How Children Communicate With Each Other Through Symbol
"I don't like this here." And he tore out the cross piece of bamboo. It was holding the whole thing together. The rest of the pieces of bamboo clattered down on top of each other. The gate pieces were now piled up on top of the two branches that double-marked the "You shall not pass."
There was no cry of "Hey you broke my gate," because that meant the gate had communicated its intentions. Tearing it down gave it further meaning. Putting it back into place was no longer even necessary.

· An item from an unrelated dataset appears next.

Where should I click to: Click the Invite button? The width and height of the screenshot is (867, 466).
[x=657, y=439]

That gate was just one of the gates connected to the construction of a jail-trap. The jail-trap compound was established in an unlikely place, but it was near enough to the sandpit to make the sandpit part of the conversation. It bumped up against the blue tubes at the back, so it kind of made sense geographically. An adult would not have chosen this location, yet it made perfect sense to the children and they placed all the symbols in just the right way so that even if others were engaged in different play arcs, they knew -- don't come this way or you will be TRAPPED.
Children communicate with each other, not just in words and action, but in symbol, carefully choosing materials and shaping and reshaping their environment, to signal to others, to share meaning. Further, these symbol and mark making efforts are so clear and meaningful, one child to another, that it is absurd to imagine that play's intrinsic educational value is even argued about out there.

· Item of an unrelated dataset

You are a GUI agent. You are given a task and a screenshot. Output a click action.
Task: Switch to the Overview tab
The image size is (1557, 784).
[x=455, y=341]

The children had rolled outside earlier that day and two of the Tracks were intent on making a jail -- or a trap, depending on when you asked them. They had been working on different configurations of jail-traps for several days. One of the builders had a very specific materials list on this day and she had already communicated it to one of the co-opers. The piece that she could not find was a sheet for the roof. This was essential. As I went into the basement of the school to get our bin of Fafu and fabrics (they had just gotten washed), her and a friend got busy collecting other items and instructing the co-oper on how they wanted to lift the red top, to place it just so on the metal triangle. Once the roof and the sheets were in place, the builder called me over to look at how the Sun lit up the sheet's print making a flowery glow through the red top. This discovery changed the message being sent through her construction. The jail became cozy rather than utilitarian. They collected melting snow water from the boat in case the "trapped" people got thirsty and set out plates of woodchips in case they got hungry. In other words, it became a house.

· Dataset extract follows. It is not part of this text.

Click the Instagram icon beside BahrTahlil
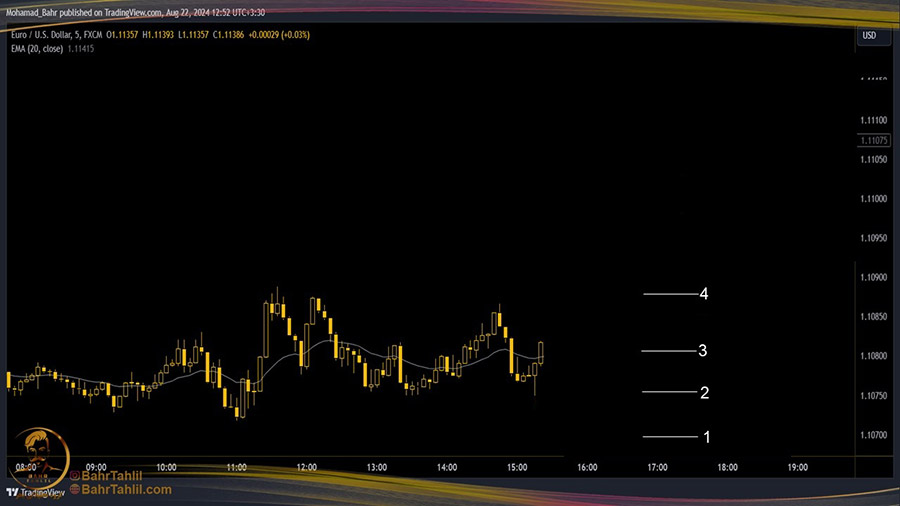The width and height of the screenshot is (900, 506). click(x=75, y=476)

At the beginning of the jail-trap construction, the pair had attracted the attention of one of the other Tracks. He was assigned the role of Guard. He didn't really see a need for signaling coziness beyond the possibility of using that coziness as part of the trap..."Look, don't you want to live here? Look how cozy. Now you're trapped!" And once built and outfitted, the builders were done with the jail-trap and moved on because it had become a house to them, but the guard began to add more story in the way of symbol and mark-making.
The gate in the gate was especially satisfying because the guard was able to communicate the best of the best stop signals around in the way of a giant "X." X marks the spot, X marks danger, X says you cannot come through and if you do, you are trapped. On the other side of the sandpit, an adult would probably not even notice the white bar across the entry or would simply walk around the X-gate. It is open on every side after all. An adult would see only the openness having moved on to reading bigger signs or disregarding clear signals since they grew up, but children still read the signs -- "Don't go this way. No way out. And no way in. Obviously."
A few days later, after reading the book, The Terrible Nung Gwama by Ed Young, in our Leaves class, the children began painting "poison" on the Teahouse when they were playing outside. This is not what they were initially going to do, they were going to clean the mud off the Teahouse walls that the Tracks children were using to "clean" it the day before. Inspired by the book, one in which the main character must strategically place deterrents, including manure, poisonous snakes, and biting fish, around her house to scare off the Nung Gwama, the children switched from cleaning to spreading poison all over the place.
We see muddy water, they clearly see poison. Any Nung Gwama would see it and turn right away, scurrying back into the bamboo forest. The mud dried in place and I told the Tracks children later that it was poison, they nodded, of course it is, obviously poison. They could read the signs.